Babette crossed her arms in front of her chest and looked sideways, "Because you told me where I'd find you next. So I've been patiently waiting, serving the Dark Mother and Sithis, in eager wait of your return. And here you are now, just like you said, but instead of being happy that we met again after so long, you speak of duty and seem infatuated with that child over there who still has her mother's milk on her lips," her lips thinned in displeasure. "I have been nothing but faithful and loyal both to the Dark Brotherhood and to you, but I expect something more than just this sort of lukewarm and awkward meeting in which you demand and demand and give nothing back. You can't play with my heart like this, my Nibbling, and you know—"
"Rest now..." I began to sing hesitantly, "My vampireee...rest now...your hardship is oooveerrr...sleep...dream up...and let the cloak of night cling to your bones."
"Singing...won't..." Babette stammered, yawning loudly, "Unfair..." she pitifully said last before her body slumped down, easily falling into my arms as I exhaled loudly in relief.
"You sang her to sleep," Berry whispered in awe as she tiptoed nearer, even as I instead pulled Babette up in a bridal carry of sorts and dropped her on the stage, huffing from the effort.
"It's a long story, but I'm starting to see the light and the end of the tunnel," I replied thinly. "But let's not tarry around here longer than we have to. Let's agree to tell the innkeeper we dealt with the haunting and get our rewards before rushing out of the village as fast as we can."
"When she wakes up, won't she swear revenge?" Berry asked, gesturing at Babette's prone form.
"I'm sure she won't," I replied, not really believing my words, "But she's not going to kill us."
"I was more worried about the village," Berry said curtly, to which I emitted a loud sigh of disbelief and then palmed my face. "We can't leave her here like this...it's also unfair. She's your lover isn't she? Is this any way to treat her and her feelings?"
"That's not...look, I don't remember any of it," I hissed back. "It would be unfair to do anything, because I don't remember any of it! To me...I don't know, because what I say and what I do...they aren't always also what I think!"

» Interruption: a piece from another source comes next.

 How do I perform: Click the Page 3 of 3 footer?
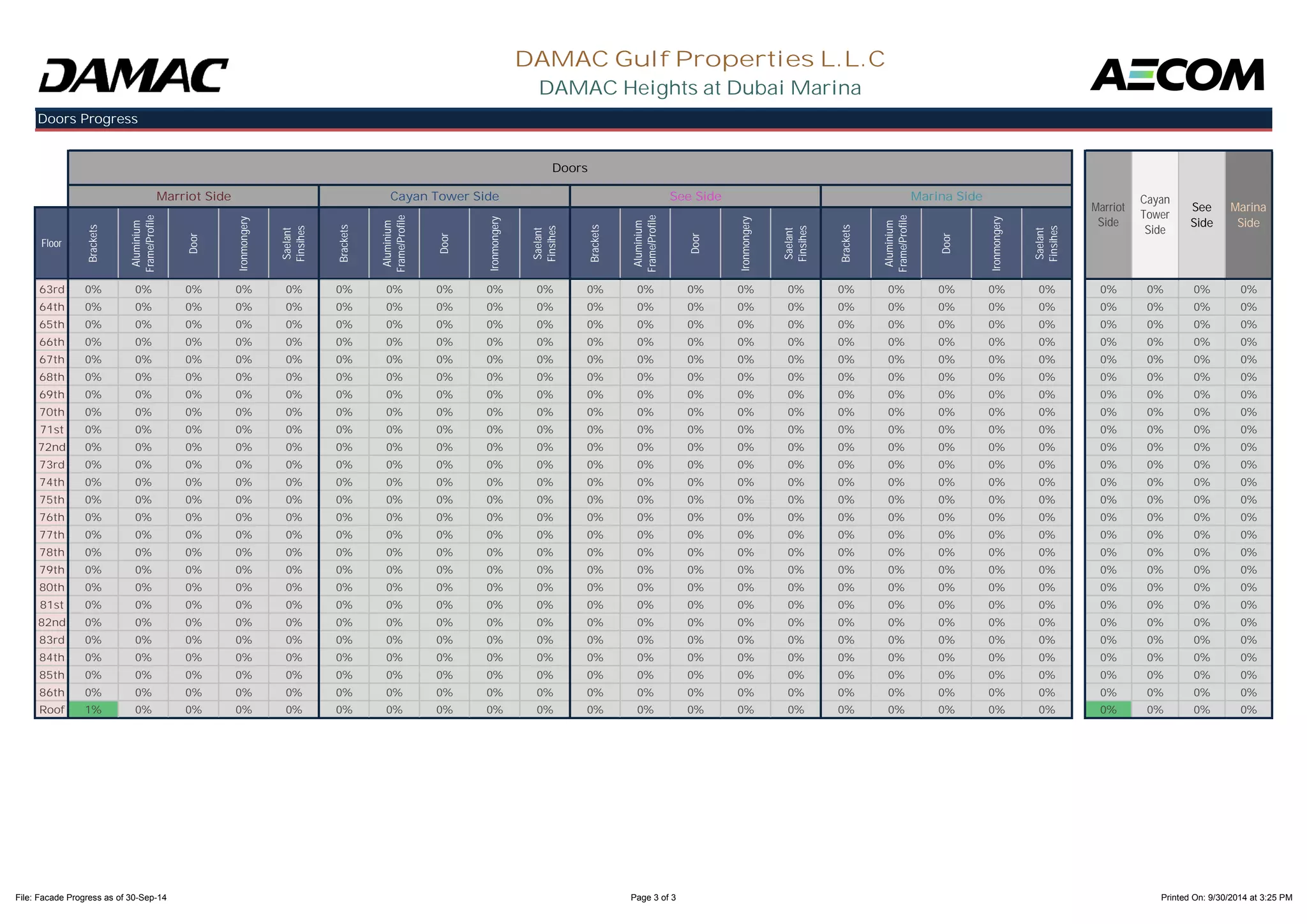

"Perhaps that's the problem," Berry said with a dry smile, "You Imperials are always shifty bastards. If you were more of a Nord, more honest and upfront, you wouldn't need to doubt the actions of your past-self."
I gave her a sour look, and then turned down to look at the sleeping vampire. She wouldn't burn in the light of the day. She would be weaker outside during the day and...uhm...
"We're bringing her with us," I said in the end. "That way, when she wakes up, hopefully during the day, we'll be out and about. Let's also torch the place so the other vampires and necromancers that are meant to gather here will catch the news and not bother the city during Tales and Tallows."
"Now that's a solution I can get behind," Berry said gingerly, before proceeding to outright chop off the head of one of the immobile zombies that were holding on to the tray of rotten food. The others didn't as much as twitch in reply.
Quite calmly, I began to look for Babette's room in the tomb.
I had an inkling that I'd find far more rope in there than what was strictly needed.
And of course, I was right. Oh Divines how right I was.